Standard Chartered Reuters/Denis Balibouse
Standard Chartered CEO Bill Winters: the bank revealed Q1 profits increases of 21% as rising interest rates boost income
  • First Abu Dhabi Bank shelved plans to bid for Standard Chartered
  • CEO Bill Winters says UK bank to continue growing independently
  • Recent US or Swiss banking problems of little concern to global activity

Standard Chartered is not actively seeking potential suitors for an acquisition, although CEO Bill Winters said they are “always happy to have conversations”.

The London-listed bank has been the subject of speculation this year around a possible sale to First Abu Dhabi Bank (FAB), the UAE’s biggest lender.

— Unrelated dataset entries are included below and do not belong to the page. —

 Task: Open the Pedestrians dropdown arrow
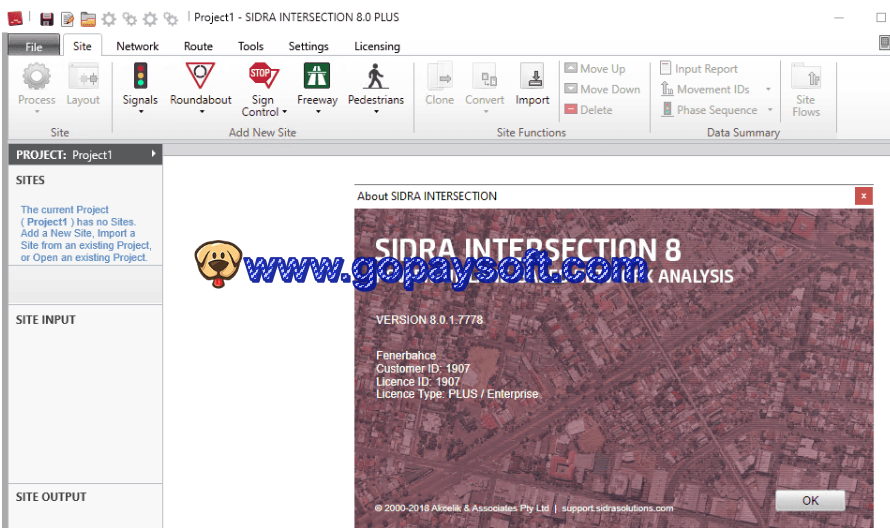[376, 112]
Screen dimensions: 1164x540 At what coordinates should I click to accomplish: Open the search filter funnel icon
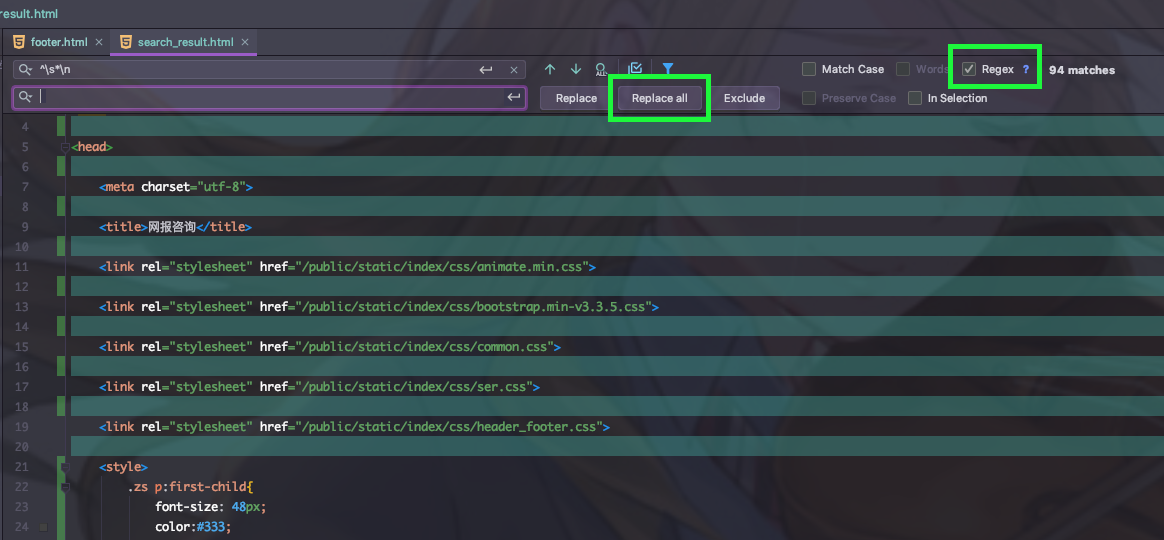point(668,69)
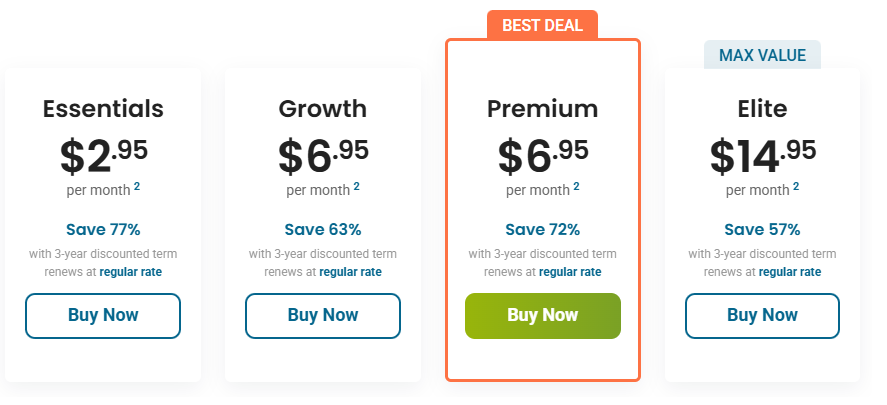Open regular rate link under Essentials
This screenshot has width=887, height=405.
pyautogui.click(x=130, y=272)
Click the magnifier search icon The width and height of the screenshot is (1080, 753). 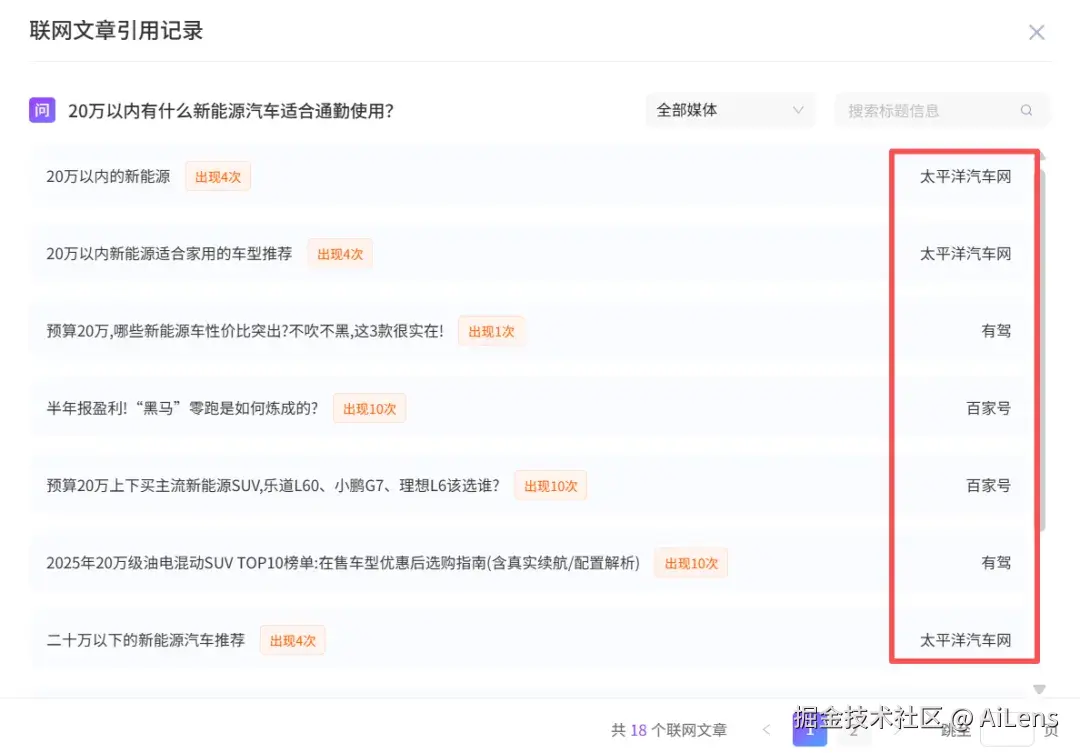pos(1026,110)
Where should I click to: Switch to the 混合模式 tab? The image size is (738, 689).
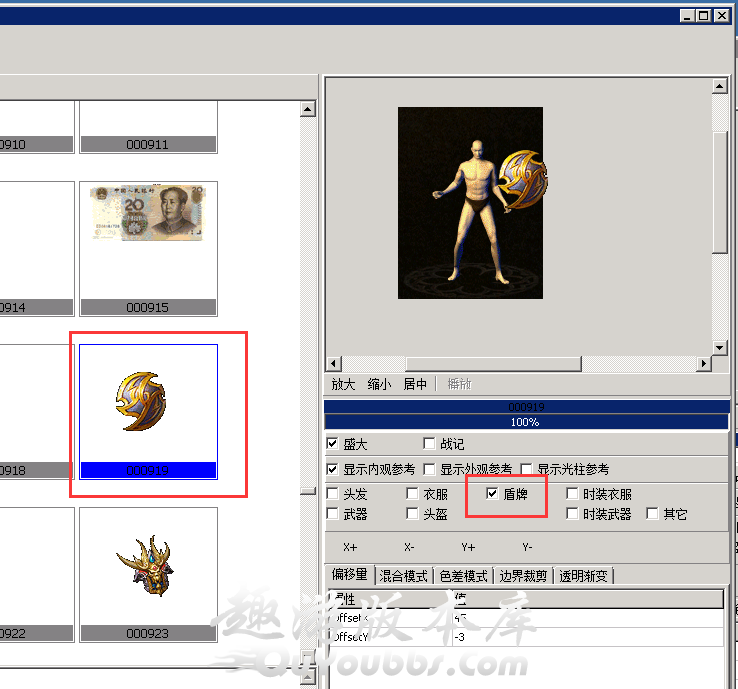coord(402,576)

“Nobody has come after us,” Winters told delegates at the Dubai Fintech Summit on Monday.

The Abu Dhabi lender had intimated back in January that it had considered a bid for Standard Chartered, although it added that the plans had subsequently been shelved.

Higher interest rates, a slowdown in non-oil activity and uncertain global economic conditions mean UAE banking industry loan growth is forecast to slow to around 3 percent this year, S&P Global said, down from nearly 6 percent in 2022. 

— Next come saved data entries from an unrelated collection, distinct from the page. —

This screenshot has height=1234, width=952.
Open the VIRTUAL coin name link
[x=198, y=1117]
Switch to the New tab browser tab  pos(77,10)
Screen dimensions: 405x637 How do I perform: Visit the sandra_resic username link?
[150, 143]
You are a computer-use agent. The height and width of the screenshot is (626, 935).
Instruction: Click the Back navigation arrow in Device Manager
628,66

The slowdown has spurred FAB and Dubai lender Emirates NBD to consider foreign acquisitions, analysts told AGBI.

But Winters said he saw no reason why that should involve Standard Chartered. “We want to keep on growing and living an independent life,” he said.

“If somebody wants to come in and talk to us about how they can make us better, then be my guest.”

Standard Chartered last month revealed first quarter profits increased 21 percent as rising interest rates boosted income from its cash management and retail banking business.

Also last month it was revealed that Saudi sovereign wealth fund-owned AviLease is competing to buy Standard Chartered Plc’s aviation finance business.

The Riyadh-based jet lessor is among several firms shortlisted for the second bidding round for the unit, Bloomberg reported in April, citing unnamed sources.

In March Standard Chartered agreed to sell its business in Jordan to Arab Jordan Investment Bank (AJIB).

Meanwhile, Winters told the fintech event in Dubai that he did not foresee a big recession in the US, although he said that a period of negative growth was “possible”.

And despite the ongoing global banking crisis, which has this year claimed Silicon Valley Bank (SVB), Signature Bank and First Republic in the US, and Credit Suisse in Switzerland, he remained “optimistic about the Gulf”.

“I’m not concerned about the problems in the banking sector in the US or Switzerland – which is where they’ve been so far – I’m not really concerned about it spilling over into global economic activity,” he said.